Monday, November 04, 2024

day before

If you are an American and you haven't given the elections a single thought today, then I want to know what your secret is: how did you avoid it? And mind you, it's not that I myself seek out election campaign information, or indulge fantasies about who might win or who might lose, but because all of this is being thrown at me and then I just have to look. Too, I get about fifty emails a day asking for last minute contributions to the campaign where I had already made a contribution. And if you glance at any news source, well, it's all there, in your face. 

It's been such a slog to this November 5th that you cannot believe that in a day it will all be behind us (maybe). 

It is a gray day, but it's eerily warmish. Ed says it's like pre-tornado weather, though of course, there is no storm heading at us. It's November. Tornadoes don't come barreling through here in November. (A fact that certainly falls in the column of "why I might possibly like November.") I walk over to the barn thinking that even a hoodie seems like overkill.




Indeed, it's so weirdly pleasant that I take out my bike and go over to Tati Cafe to pick up some pastries for breakfast. Useless endeavor. They dont get fresh baked goods from Madison Sourdough on Mondays. I will never figure out their pastry schedule. 

No matter, we have frozen croissants. Breakfast...




... during which we discuss, guess what? -- the election. This morning I put on the table this puzzler: why isn't climate change up there on our list of priorities? Many scientists will tell you (indeed, they have stated this more than once) that the election, coming so close as it does on the heels of ruinous and rapidly accelerating climate events may well determine if we survive as a human species. So why isn't that on the table? 

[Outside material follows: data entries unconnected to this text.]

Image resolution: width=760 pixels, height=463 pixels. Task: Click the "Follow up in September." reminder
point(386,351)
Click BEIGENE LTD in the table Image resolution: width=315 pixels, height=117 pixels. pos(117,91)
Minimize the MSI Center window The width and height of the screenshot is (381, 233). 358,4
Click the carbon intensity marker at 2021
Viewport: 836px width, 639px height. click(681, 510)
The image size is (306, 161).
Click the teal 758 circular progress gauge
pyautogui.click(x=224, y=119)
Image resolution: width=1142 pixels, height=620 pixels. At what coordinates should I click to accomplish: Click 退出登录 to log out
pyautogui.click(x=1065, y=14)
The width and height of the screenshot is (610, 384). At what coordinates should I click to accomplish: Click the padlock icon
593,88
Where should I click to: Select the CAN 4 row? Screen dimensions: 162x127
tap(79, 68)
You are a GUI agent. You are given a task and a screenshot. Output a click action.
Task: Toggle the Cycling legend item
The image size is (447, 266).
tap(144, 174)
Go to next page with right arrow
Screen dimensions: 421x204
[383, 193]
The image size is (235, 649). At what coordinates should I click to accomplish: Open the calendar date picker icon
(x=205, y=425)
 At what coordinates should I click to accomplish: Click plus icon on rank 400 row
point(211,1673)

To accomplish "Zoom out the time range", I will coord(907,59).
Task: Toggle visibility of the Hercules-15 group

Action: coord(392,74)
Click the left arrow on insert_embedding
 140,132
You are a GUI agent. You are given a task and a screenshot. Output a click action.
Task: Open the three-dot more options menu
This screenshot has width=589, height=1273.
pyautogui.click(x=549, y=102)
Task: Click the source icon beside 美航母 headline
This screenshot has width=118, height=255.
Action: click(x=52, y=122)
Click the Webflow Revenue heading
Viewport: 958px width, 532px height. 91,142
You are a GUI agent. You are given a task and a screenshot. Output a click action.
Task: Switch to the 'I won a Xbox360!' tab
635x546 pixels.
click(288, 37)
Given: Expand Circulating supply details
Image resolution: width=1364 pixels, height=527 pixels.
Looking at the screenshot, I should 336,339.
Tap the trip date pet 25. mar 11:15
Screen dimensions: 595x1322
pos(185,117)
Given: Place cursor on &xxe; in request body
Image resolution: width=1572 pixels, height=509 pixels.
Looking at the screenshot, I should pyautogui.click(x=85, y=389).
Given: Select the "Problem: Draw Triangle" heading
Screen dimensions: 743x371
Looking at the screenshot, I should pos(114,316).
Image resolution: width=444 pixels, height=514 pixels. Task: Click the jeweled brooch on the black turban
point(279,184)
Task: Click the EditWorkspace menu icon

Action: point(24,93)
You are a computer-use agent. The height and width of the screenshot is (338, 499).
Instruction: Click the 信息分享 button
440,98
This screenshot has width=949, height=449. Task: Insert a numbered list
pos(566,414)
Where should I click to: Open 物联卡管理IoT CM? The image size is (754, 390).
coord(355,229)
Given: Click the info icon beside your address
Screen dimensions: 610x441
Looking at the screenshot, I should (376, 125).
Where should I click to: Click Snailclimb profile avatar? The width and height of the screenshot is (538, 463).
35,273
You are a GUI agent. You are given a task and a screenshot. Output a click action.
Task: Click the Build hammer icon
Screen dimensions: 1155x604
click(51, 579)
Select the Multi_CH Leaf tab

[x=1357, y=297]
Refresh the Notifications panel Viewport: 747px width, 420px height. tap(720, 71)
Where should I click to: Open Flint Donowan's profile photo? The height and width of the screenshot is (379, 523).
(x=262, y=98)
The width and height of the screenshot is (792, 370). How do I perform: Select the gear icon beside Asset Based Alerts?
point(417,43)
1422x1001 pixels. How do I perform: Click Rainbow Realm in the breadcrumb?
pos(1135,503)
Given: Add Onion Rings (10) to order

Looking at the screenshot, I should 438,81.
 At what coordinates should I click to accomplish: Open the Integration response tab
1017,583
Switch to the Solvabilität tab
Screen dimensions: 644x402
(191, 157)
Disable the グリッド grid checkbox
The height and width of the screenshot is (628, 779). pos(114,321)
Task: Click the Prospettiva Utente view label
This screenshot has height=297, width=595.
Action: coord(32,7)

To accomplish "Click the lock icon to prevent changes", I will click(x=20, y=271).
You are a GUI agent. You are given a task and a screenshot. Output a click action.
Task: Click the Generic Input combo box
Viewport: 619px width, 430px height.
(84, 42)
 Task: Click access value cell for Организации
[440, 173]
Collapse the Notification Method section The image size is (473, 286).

Ed shrugs. Maybe it's like the election year where we were super charged about the possibility of nuclear bombs being deployed. There was a chance that it would happen, but there was also a chance that it wouldn't. Maybe the uncertainty in making any predictions creates indifference...

Veering slightly toward a more positive environmental topic, I tell him that I recently purchased a senior National Park pass. It's relatively inexpensive and it's good for the rest of my life. He chuckles at that, knowing we are not great National Park users. One reason -- the parks are all rather far from where we live. A second -- I'm done with camping and he wont go to the overpopulated resort type places among the beaten National Park paths. Still, I foresee some possible uses in some not too distant future (for me)! Maybe you and I should go in the off off season... -- I say this knowing full well that I wont move him out of the farmhouse anytime soon. 

He reminds me -- you know the National Parks are a great idea whether we or anyone visits them

From climate, to parks, to animals. But eventually we come around to the elections again because Wisconsin is always on the front pages of news coverage and so it's interesting to reflect on how the rest of the world sees us. 

 

After breakfast, I should take a walk, but yesterday threw me off of my November movement challenge (can anyone have any success in a November challenge??) and so I ignore the guilt and sit down to read about places I may visit in the new year. As Ed will tell you, nothing offers as great a distraction for me as studying train schedules between different points. From there, follows a hotel search and before you know it a trip idea is born and there goes my day.

Well, not really the whole day: I head out as usual on Mondays to pick up Snowdrop. (Ed put the door lights up! Thank you!)




And I take her to ballet class, and I meet up with her mom for a few minutes. Needless to say, it's very dark by the time I am home again. No matter. I made turkey soup yesterday -- good for tonight as well! As for tomorrow's dinner? I haven't a clue. No idea what to fix or even if I will feel like fixing it. Sweating it out, with the rest of you! 

But hey, outside, my delicate flower of hope and love is blooming today! November 4th and the gladiola murealis is throwing out its white petals! Remarkable...

 


 

with love...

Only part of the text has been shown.